OPT: WitlessRunner -- reuse event loop #4527

yarikoptic · 2020-05-14T01:11:17Z

Comments in the code (removed in this WiP PR) mentioned BlockingIOError. I have tried on datalad/tests/test_witless_runner.py and a limited selection of unittests and then with other pythons (using conda) and didn't trigger it.

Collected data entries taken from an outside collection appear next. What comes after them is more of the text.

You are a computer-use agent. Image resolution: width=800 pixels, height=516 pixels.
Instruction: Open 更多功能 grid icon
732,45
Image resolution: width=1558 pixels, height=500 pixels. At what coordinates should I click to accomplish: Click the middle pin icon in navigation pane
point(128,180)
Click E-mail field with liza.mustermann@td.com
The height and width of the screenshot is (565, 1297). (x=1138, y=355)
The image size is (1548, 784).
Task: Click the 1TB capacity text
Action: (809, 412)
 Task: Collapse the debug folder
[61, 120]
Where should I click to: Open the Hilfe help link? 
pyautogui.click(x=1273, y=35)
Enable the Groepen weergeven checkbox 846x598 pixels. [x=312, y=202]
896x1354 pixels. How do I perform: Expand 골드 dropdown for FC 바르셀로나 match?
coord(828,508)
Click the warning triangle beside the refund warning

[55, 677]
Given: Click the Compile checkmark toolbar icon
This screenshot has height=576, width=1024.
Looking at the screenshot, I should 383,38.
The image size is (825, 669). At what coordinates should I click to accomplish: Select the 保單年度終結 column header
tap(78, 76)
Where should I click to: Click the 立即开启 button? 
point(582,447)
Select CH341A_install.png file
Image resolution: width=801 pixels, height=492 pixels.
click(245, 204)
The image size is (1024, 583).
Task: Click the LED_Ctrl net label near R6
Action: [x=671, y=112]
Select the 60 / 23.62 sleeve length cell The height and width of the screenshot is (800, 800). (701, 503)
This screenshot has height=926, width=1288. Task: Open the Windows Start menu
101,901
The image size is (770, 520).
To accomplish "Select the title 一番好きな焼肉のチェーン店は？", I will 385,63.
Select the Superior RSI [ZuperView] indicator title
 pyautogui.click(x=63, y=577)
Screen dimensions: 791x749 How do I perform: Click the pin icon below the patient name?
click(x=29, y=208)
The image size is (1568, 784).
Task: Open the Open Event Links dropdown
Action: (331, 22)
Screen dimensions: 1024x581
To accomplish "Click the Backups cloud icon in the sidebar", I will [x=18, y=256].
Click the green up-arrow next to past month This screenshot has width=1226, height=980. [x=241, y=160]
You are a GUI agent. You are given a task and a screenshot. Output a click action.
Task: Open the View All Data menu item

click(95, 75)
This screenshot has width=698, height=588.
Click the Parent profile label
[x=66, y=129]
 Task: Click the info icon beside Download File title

the only strange side effect I got is with python 3.5.5 which was not present on master is an ignored TypeError from `__del__` deeper within python

$> python -m nose -s -v datalad/tests/test_witless_runner.py
datalad.tests.test_witless_runner.test_runner_stderr_capture ... ok
datalad.tests.test_witless_runner.test_runner_stdout_capture ... ok
datalad.tests.test_witless_runner.test_runner_parametrized_protocol ... ok
datalad.tests.test_witless_runner.test_runner_cwd_encoding ... ok
datalad.tests.test_witless_runner.test_runner_failure ... ok
datalad.tests.test_witless_runner.test_runner_fix_PWD ... ok
datalad.tests.test_witless_runner.test_runner_stdin ... ok
datalad.tests.test_witless_runner.test_runner ... ok
Versions: appdirs=1.4.3 boto=2.49.0 cmd:7z=16.02 cmd:annex=8.20200226-g2d3ef2c07 cmd:bundled-git=2.25.1 cmd:git=2.25.1 cmd:system-git=2.26.2 cmd:system-ssh=8.1p1 exifread=2.1.2 git=3.1.2 gitdb=4.0.5 humanize=0.5.1 iso8601=0.1.12 keyring=13.2.1 keyrings.alt=3.1 msgpack=0.5.6 mutagen=1.41.1 requests=2.23.0 wrapt=1.10.11
Obscure filename: str=b' "\';a&b&c\xce\x94\xd0\x99\xd7\xa7\xd9\x85\xe0\xb9\x97\xe3\x81\x82 `| ' repr=' "\';a&b&cΔЙקم๗あ `| '
Encodings: default='utf-8' filesystem='utf-8' locale.prefered='UTF-8'
Environment: GIT_PYTHON_GIT_EXECUTABLE='/home/yoh/anaconda-5.2.0-2.7/envs/datalad-py3.5/share/git-annex-8.20200226-1/git' GIT_PAGER='less --no-init --quit-if-one-screen' PATH='/home/yoh/anaconda-5.2.0-2.7/envs/datalad-py3.5/bin:/home/yoh/anaconda-5.2.0-2.7/bin/:/home/yoh/gocode/bin:/home/yoh/gocode/bin:/home/yoh/bin:/home/yoh/.local/bin:/usr/local/bin:/usr/bin:/bin:/usr/local/games:/usr/games:/sbin:/usr/sbin:/usr/local/sbin' LANG='en_US.UTF-8'

----------------------------------------------------------------------
Ran 8 tests in 1.745s

OK
Exception ignored in: <bound method BaseEventLoop.__del__ of <_UnixSelectorEventLoop running=False closed=True debug=False>>
Traceback (most recent call last):
  File "/home/yoh/anaconda-5.2.0-2.7/envs/datalad-py3.5/lib/python3.5/asyncio/base_events.py", line 511, in __del__
  File "/home/yoh/anaconda-5.2.0-2.7/envs/datalad-py3.5/lib/python3.5/asyncio/unix_events.py", line 65, in close
  File "/home/yoh/anaconda-5.2.0-2.7/envs/datalad-py3.5/lib/python3.5/asyncio/unix_events.py", line 146, in remove_signal_handler
  File "/home/yoh/anaconda-5.2.0-2.7/envs/datalad-py3.5/lib/python3.5/signal.py", line 47, in signal
TypeError: signal handler must be signal.SIG_IGN, signal.SIG_DFL, or a callable object

$> python --version
Python 3.5.5

So decided to test across our CIs while hopefully they aren't too busy doing useful stuff.
I also moved loop into class variable since I guess eventually if we introduce more of async, we would need a central one (I guess). On local run of benchmarks, no notable differences were detected.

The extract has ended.